## BEGIN Input rows

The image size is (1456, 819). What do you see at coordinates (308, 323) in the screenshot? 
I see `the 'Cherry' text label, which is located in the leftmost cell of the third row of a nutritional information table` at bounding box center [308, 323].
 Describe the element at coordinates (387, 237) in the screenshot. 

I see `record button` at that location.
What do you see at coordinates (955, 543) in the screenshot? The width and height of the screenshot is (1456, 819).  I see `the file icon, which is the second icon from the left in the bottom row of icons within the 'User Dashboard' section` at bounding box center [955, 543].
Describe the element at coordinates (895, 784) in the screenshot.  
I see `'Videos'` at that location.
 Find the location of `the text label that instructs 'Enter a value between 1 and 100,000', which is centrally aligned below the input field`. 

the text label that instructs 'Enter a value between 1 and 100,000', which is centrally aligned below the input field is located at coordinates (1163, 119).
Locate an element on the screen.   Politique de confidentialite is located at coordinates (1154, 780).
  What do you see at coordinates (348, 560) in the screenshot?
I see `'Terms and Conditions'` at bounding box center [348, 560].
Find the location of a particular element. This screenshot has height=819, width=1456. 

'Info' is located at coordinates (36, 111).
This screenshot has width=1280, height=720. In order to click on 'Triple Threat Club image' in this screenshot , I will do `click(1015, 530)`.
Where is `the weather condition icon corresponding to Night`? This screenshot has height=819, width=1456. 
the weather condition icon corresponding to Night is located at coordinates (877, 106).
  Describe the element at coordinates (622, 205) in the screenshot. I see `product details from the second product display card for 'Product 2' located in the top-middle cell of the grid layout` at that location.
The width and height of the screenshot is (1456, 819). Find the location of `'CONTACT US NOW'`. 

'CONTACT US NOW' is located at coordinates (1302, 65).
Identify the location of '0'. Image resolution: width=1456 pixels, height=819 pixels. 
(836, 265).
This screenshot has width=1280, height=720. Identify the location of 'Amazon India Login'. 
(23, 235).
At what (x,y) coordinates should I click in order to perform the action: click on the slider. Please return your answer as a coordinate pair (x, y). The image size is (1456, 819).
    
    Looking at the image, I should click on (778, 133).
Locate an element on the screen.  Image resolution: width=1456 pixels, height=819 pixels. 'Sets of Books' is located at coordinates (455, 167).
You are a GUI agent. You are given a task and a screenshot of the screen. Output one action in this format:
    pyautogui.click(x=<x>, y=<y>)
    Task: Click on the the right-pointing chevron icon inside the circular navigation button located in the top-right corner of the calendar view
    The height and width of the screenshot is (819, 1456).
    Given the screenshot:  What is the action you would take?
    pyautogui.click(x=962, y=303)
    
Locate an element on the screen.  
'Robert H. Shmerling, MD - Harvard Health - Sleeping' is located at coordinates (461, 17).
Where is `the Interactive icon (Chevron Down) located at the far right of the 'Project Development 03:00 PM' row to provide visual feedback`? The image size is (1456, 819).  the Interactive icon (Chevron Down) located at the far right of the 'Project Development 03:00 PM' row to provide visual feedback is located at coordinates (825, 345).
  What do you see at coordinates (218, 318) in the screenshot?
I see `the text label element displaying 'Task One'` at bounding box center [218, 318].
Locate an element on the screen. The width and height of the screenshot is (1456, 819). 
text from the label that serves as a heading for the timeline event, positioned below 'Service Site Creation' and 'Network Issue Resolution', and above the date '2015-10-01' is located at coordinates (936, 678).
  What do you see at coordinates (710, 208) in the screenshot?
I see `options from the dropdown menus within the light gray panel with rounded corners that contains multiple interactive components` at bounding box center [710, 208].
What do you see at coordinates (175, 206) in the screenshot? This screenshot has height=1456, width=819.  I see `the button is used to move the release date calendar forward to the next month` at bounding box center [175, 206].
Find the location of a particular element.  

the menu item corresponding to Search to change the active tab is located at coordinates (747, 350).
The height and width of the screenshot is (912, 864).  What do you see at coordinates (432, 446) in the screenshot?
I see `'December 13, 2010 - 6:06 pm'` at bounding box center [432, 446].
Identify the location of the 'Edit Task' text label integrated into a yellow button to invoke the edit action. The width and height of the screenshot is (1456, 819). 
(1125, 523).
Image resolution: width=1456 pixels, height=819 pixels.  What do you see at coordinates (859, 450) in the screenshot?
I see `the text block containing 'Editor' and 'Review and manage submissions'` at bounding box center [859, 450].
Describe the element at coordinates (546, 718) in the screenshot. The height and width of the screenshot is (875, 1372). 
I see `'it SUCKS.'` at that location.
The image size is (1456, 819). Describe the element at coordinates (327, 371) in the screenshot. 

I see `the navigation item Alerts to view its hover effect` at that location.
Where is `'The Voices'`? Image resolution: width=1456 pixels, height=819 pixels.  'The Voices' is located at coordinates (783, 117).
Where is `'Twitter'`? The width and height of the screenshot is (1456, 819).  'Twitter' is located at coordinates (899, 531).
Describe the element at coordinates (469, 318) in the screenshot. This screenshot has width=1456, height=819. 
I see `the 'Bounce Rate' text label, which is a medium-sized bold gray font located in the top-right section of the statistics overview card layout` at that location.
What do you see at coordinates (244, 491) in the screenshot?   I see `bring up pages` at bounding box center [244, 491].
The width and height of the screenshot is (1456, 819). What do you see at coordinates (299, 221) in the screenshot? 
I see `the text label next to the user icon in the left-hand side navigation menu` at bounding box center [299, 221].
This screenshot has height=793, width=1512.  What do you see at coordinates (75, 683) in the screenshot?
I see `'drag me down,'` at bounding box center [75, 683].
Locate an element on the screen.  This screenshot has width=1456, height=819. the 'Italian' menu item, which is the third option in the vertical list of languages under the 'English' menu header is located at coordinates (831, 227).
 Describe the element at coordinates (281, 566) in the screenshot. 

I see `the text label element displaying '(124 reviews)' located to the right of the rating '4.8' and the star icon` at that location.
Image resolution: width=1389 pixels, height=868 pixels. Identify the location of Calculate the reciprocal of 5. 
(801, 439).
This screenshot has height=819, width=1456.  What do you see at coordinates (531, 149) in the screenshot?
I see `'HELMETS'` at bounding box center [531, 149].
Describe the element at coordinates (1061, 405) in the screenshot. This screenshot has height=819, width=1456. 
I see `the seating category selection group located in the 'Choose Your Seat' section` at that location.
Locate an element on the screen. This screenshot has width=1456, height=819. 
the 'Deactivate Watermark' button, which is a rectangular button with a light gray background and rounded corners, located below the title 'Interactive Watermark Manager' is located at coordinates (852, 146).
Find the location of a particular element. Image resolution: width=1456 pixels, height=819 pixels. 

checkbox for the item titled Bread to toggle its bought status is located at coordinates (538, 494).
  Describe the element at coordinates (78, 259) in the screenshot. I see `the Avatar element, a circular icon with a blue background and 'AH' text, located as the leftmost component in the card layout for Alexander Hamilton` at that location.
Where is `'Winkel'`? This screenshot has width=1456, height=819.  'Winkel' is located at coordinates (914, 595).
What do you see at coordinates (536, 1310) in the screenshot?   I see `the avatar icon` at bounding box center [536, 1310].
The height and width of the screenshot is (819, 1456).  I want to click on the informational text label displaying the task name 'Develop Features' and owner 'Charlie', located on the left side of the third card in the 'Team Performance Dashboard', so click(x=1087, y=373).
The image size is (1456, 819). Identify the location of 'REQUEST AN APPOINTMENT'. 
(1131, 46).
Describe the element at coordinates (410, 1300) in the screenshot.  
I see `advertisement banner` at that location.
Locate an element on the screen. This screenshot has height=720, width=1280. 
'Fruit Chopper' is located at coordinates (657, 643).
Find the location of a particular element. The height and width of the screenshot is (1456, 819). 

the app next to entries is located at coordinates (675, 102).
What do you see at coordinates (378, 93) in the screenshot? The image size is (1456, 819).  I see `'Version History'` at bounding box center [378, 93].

## END Input rows

▸ **Request**
Starting with the line that contains "Find the location of a particular element. Image" and going on through the line that contains "What do you see at coordinates (536, 1310)", change "Image resolution" to "Screen resolution" and leave everything else as it is. Give back only those lines.

▸ **Task output**
Find the location of a particular element. Screen resolution: width=1456 pixels, height=819 pixels. 

checkbox for the item titled Bread to toggle its bought status is located at coordinates (538, 494).
  Describe the element at coordinates (78, 259) in the screenshot. I see `the Avatar element, a circular icon with a blue background and 'AH' text, located as the leftmost component in the card layout for Alexander Hamilton` at that location.
Where is `'Winkel'`? This screenshot has width=1456, height=819.  'Winkel' is located at coordinates (914, 595).
What do you see at coordinates (536, 1310) in the screenshot?   I see `the avatar icon` at bounding box center [536, 1310].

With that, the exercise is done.